This RFC addresses issues with classic Path MTU discovery, which include “ICMP black holes” and ICMP blockage by firewalls. However, Packetization Layer Path MTU Discovery (PLPMTUD) technique still has a number of drawbacks. For example, PLPMTUD techniques must be able to set the do not fragment (DF) bit to 1 for packet loss detection. Unfortunately, the DF bit cannot be controlled from applications. In addition, PLPMTUD needs to be supported by both IP layer and the TCP/IP layer to work, and is not yet widely implemented.

It is within this context that embodiments of the present invention arise.

BRIEF DESCRIPTION OF THE DRAWINGS

Embodiments of the present invention may be readily understood by considering the following detailed description in conjunction with the accompanying drawings, in which:

FIG. 1 is a block diagram illustrating a network path between two hosts.

FIG. 2 is a block diagram illustrating the protocol stacks in the hosts and routers of FIG. 1.

FIG. 3A is a graph illustrating the data transmission rate of a packet rate limited router as a function of packet size.

FIG. 3B is a graph illustrating the data transmission rate of a bit rate limited router as a function of packet size.

FIG. 4 is a flow diagram of a method for Path MTU discovery according to an embodiment of the present invention.

FIG. 5A is a graph illustrating an example of a false detection of a packet rate limited router.

FIG. 5B is a graph illustrating an example of a false detection of a bit rate limited router.

FIG. 6 is a schematic diagram of an apparatus for path MTU discovery according to an embodiment of the present invention.

DESCRIPTION OF THE SPECIFIC EMBODIMENTS

Although the following detailed description contains many specific details for the purposes of illustration, anyone of ordinary skill in the art will appreciate that many variations and alterations to the following details are within the scope of the invention. Accordingly, the exemplary embodiments of the invention described below are set forth without any loss of generality to, and without imposing limitations upon, the claimed invention.

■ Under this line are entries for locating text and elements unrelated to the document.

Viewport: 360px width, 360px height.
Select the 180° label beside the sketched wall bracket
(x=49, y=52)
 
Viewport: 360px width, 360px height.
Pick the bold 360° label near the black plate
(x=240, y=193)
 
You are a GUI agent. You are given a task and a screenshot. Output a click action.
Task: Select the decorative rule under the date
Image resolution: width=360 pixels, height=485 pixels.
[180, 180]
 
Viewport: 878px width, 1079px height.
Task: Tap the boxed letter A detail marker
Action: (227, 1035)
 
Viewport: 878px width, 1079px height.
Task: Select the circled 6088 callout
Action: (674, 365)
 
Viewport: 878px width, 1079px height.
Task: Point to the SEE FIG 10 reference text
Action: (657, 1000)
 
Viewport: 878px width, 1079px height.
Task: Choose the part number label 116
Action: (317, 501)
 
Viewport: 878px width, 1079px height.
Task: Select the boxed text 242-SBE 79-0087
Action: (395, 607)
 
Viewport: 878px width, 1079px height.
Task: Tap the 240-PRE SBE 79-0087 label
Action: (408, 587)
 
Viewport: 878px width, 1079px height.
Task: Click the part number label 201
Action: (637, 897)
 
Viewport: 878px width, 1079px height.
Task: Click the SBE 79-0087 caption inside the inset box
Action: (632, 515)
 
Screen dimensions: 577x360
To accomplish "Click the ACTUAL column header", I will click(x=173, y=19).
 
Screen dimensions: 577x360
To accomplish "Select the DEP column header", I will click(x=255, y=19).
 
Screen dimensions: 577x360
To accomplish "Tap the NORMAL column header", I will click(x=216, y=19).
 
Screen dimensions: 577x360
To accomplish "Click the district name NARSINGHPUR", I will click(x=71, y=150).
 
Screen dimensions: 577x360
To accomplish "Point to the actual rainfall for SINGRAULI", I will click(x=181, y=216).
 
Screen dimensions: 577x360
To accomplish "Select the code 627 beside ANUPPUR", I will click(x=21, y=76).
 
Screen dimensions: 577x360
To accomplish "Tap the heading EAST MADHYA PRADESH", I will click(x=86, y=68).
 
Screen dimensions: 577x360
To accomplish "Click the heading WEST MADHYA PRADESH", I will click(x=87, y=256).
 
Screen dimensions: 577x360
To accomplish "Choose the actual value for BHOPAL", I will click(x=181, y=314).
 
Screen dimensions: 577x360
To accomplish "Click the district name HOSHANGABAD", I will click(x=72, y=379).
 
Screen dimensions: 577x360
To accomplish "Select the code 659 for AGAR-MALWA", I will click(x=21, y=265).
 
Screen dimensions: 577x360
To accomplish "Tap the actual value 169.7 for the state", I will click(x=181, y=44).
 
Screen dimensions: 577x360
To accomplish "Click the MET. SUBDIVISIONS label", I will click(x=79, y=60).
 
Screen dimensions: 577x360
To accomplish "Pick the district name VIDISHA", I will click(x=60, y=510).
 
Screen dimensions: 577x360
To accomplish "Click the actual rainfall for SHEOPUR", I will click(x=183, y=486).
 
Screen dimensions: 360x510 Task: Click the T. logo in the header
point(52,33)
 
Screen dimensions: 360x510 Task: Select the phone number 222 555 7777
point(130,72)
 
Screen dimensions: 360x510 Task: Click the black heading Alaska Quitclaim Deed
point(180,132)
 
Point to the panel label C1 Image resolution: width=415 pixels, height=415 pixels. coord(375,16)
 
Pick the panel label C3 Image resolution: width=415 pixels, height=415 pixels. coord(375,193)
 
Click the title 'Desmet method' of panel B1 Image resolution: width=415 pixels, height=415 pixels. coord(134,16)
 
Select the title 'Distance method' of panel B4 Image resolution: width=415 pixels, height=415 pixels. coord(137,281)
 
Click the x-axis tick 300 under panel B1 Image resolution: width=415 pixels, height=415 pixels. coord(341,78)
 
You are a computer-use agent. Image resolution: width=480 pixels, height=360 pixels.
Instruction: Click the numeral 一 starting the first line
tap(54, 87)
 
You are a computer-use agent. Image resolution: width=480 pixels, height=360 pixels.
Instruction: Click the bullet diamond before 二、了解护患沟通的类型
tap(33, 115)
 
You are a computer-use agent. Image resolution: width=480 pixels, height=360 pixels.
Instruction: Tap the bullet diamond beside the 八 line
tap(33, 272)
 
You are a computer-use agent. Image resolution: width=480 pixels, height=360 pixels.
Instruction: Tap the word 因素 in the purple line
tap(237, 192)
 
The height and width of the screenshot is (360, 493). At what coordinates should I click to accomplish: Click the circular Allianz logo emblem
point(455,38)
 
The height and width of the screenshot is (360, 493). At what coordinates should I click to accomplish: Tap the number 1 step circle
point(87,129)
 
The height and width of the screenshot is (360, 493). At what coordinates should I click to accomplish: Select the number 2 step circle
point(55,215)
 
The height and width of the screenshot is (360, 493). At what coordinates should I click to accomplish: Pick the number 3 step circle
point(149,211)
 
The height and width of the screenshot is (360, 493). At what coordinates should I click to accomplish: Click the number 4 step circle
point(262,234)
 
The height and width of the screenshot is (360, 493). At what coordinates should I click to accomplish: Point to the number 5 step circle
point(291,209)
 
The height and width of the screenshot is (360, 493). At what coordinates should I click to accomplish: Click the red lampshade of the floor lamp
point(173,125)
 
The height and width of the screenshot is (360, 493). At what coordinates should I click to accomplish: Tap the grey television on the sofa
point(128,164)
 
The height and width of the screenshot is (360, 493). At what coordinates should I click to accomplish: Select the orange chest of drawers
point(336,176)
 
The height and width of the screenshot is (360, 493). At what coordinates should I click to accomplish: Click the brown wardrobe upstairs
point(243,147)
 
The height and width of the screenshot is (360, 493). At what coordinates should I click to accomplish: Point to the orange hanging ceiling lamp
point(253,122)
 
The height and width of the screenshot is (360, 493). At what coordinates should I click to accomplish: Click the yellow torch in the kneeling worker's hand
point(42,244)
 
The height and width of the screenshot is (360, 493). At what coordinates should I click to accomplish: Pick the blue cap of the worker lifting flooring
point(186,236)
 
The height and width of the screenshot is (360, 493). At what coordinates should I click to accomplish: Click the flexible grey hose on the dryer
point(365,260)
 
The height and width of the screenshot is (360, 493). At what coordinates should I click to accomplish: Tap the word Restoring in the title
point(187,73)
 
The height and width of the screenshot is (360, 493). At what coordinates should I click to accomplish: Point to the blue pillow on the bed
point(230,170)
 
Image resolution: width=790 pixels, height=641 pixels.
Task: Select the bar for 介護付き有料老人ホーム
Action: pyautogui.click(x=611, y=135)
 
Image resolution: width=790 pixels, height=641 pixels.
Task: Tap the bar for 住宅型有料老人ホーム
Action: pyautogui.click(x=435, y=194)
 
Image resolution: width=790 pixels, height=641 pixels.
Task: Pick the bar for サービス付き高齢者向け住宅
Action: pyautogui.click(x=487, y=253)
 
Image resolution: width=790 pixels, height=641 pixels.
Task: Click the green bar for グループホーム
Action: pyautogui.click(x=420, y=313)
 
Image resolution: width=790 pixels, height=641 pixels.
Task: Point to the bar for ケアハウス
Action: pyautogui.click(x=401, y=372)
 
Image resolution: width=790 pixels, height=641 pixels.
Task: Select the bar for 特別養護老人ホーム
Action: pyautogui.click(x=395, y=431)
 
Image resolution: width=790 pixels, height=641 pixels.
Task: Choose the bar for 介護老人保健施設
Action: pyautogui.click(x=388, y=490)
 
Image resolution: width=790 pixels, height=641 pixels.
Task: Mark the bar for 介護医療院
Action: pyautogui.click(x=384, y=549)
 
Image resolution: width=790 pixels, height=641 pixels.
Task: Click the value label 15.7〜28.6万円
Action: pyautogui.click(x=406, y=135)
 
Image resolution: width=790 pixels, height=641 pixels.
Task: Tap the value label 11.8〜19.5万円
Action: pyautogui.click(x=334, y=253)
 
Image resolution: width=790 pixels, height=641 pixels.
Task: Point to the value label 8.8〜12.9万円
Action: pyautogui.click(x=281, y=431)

Embodiments of the present invention are directed to methods and apparatus for discovery of a maximum transmission unit (MTU) size in a path between a first host and a second host connected by a network. A plurality of test packets of varying transmission unit (TU) size may be sent from the first host to the second host. A “do not fragment” (DF) flag for the test packets is not set. It is determined whether one or more of the test packets were received by the second host. An estimated path MTU size may then be calculated based on one or more patterns of receipt of the test packets by the second host.

TECHNICAL BACKGROUND

Embodiments of the present invention may be understood in the context of network communications. FIG. 1 illustrates an example of network communication between Host 1102 and Host 2104. By way of example, the hosts may be any network capable device. Such devices include, but are not limited to computers, hand held internet browsers and/or email devices, Voice over Internet Protocol (VoIP) phones, video game consoles, hand held video game devices, and the like. Messages from Host 1 travel to Host 2 over a network path 103 via routers 106, 108, and 110. Each router may have a different Maximum Transmission Unit (MTU). In this example, router 106 has an MTU of 1500 bytes, router 108 has an MTU of 1000 bytes and router 110 has an MTU of 1500 bytes. The path MTU for the path 103 is the smallest MTU of any router in the path, which is 1000 bytes in this example.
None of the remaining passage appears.